* Document excerpt *
┏━━

That he deposits US$50,00 with the Clerk of Court, Murehwa
Magistrates Court.
2.
That he resides at Nyamandoro School in Mudzi.
3.
That he reports on every Friday at Mudzi Police Station between 6am
and 6pm.
4.
That he be ordered not to interfere with any State witnesses.
Applicant
was charged with murder, as defined in section 47 of the Criminal
Law, Codification and Reform Act [Chapter 9:23] (the CODE), it being
alleged that, on the 17th of October 2015, at 1800 hours, in Dzapasi
Village, Chief Mangwende village in Murehwa, he murdered Vaidah
Mubaiwa.
According
to the Form 242 Request for Remand form, the accused was positively
identified by three witnesses who are closely related to him, shoe
prints at the scene of the crime were found to match the shoes that
the accused was wearing when he was arrested, and the victim had
positively identified the accused as the person who had waylaid and
tried to ambush her at some point, before her demise.
According
to the outline of the State case, the accused was arraigned before
the Regional Court at Murehwa on a charge of the rape of the deceased
victim. He was remanded to 16 November 2015 for trial. It is alleged
that, on 17 October 2015, the accused tried to waylay and abduct the
deceased victim while she was alone at home. The deceased managed to
escape, and reported the incident to a neighbor. Maud Mufandaedza
Chivengwa who is the mother of the accused person. The accused's
mother instructed Chengetai and Chantel Chivengwa to accompany the
deceased victim to identify if indeed it was the accused person who
had tried to abduct her.
They
proceeded to a storm water drain where he had hidden and positively
identified him.
It
is alleged further, that the accused was waiting to pounce on the
deceased victim at her home and that, later on that day when she went
back home to secure the doors, he tried to grab her and she escaped.
She was in the company of Chengetai and Shantel Chivengwa. The two
again positively identified the accused as their uncle, and they
reported this to their grandmother, as well as the fact that he tried
to abduct the deceased victim again.

┗━━

* Source data *
┏━━

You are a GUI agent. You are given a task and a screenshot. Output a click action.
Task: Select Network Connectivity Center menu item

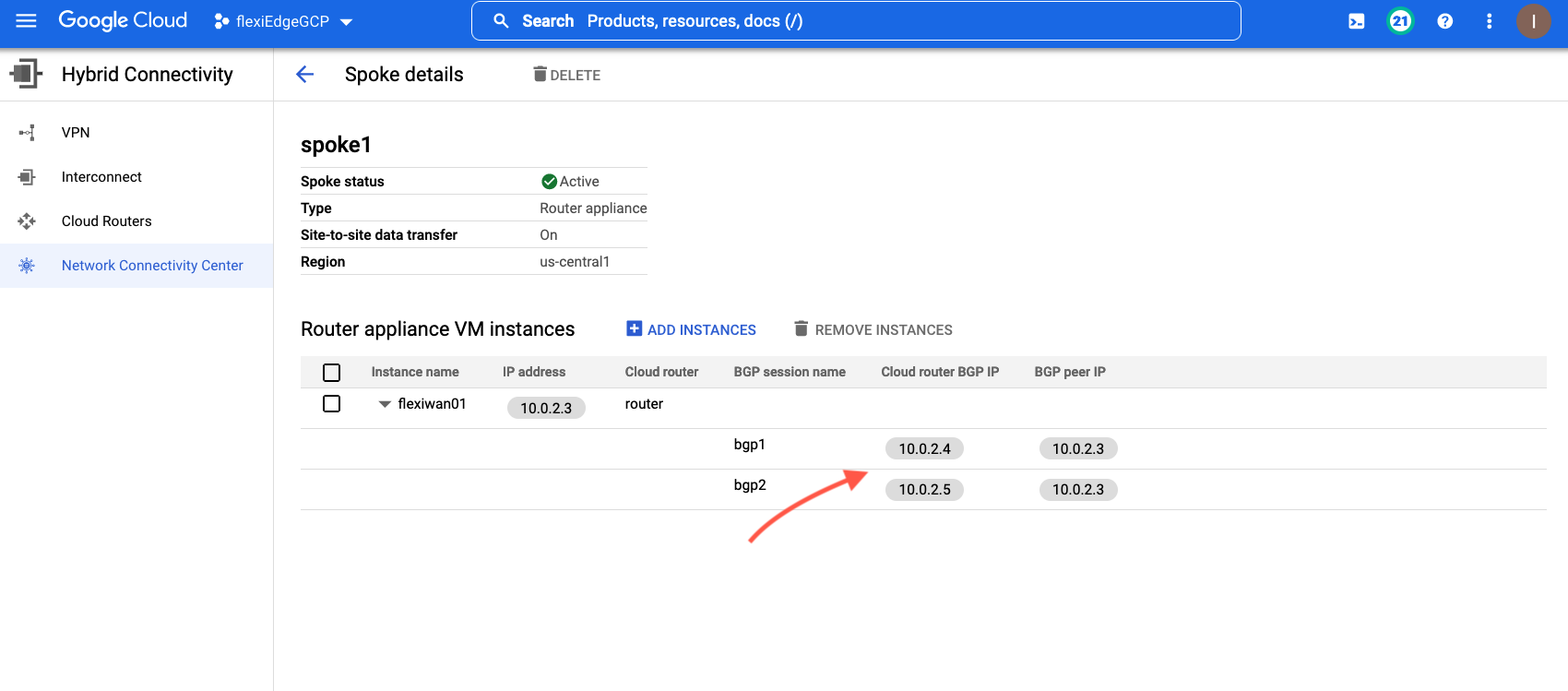(x=152, y=266)
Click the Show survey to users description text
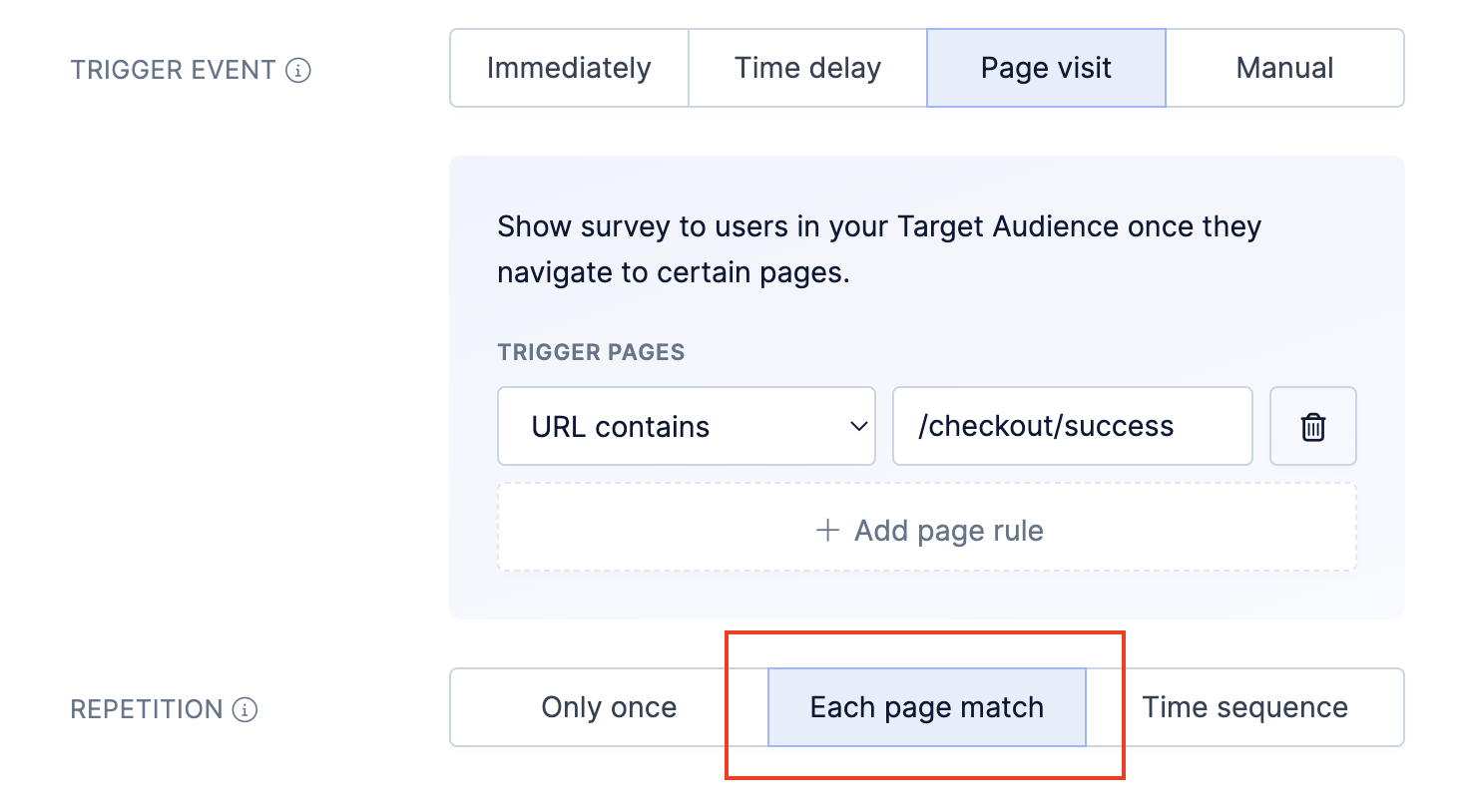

┗━━

* Task objective *
Pick up the court excerpt about the murder charge after its final sentence and write the next part. The listing is not needed here.

* In response *
On
18 October 2015, the deceased's body was found in a gum tree
plantation in the same village. The shoe prints at the scene of the
crime were uplifted as evidence. The accused's shoes were taken as
evidence when he was arrested.
The
affidavit of the Investigating Officer, Detective Sergent Benjamin
Thamangani of the Zimbabwe Republic Police, Criminal Investigations
Department, makes interesting reading.
He
avers that he received a report that the body of a fourteen year old
girl had been found in a gum tree plantation in Chief Mangwende's
village. She had allegedly been kidnapped from her home. Her remains
were dumped on a pathway to the communal borehole. Her body had no
visible marks. It was noted that two witnesses had been with her when
she screamed for help while a kidnap attempt had been made on her. It
was noted that the accused was on a rape charge in which the deceased
was the complainant, on CRB 480-15.
The
implication was that the pending rape trial was the motive for the
murder, to silence the complainant and prevent her from testifying
against the accused.
It
was averred that the witnesses were closely related to the accused,
and that he had already threatened one of them over the phone.
Messages had been found in the accused person's mobile phone in
which he had intimated that he was preparing to flee to South Africa
to escape justice.
Applicant
in his bail statement submitted that applications of this nature are
governed by section 117 of the CPEA. He referred the court to the
case of Ian Makone v The State1where
this court stated that bail should be allowed in the interest of
individual liberty unless it is not in the interests of justice, and
that each individual case must be dealt with on its own merits.
That
case cited the case of S v Essack2,
in which the following dicta appears;-
“…in
dealing with an application of this nature it is necessary to strike
a balance as far as that can be done between protecting the liberty
of the individual and safeguarding and ensuring the proper
administration of justice”.
The
applicant referred the court to section 50 of the Constitution3
which in 50(1)(d) which states that;-
“50
Rights of arrested and detained persons
(1)
Any person who is arrested —
(a)…
(b)…
(c)…
(d)
must be released unconditionally or on reasonable conditions, pending
a charge or trial, unless there are compelling reasons justifying
their continued detention; and…”(my emphasis)
The
applicant denied that he murdered Vaida Mubaiwa as alleged.
It
was submitted on behalf of the applicant that he resides in Dzapasi
village under Chief Mangwende, and that he is 48 years old, and that
has never shown any willingness to endanger the safety of any member
of the public, and that he cooperated fully with police
investigations. It was submitted further that the applicant was not
likely to abscond because he has family ties here and no means of
escaping from this jurisdiction. He is a family man of fixed abode
with a large family which depends on him.
The
court was urged to follow the dicta in the case of S v Benataar4
that the chances of abscondment can be minimized by the imposition of
suitable conditions.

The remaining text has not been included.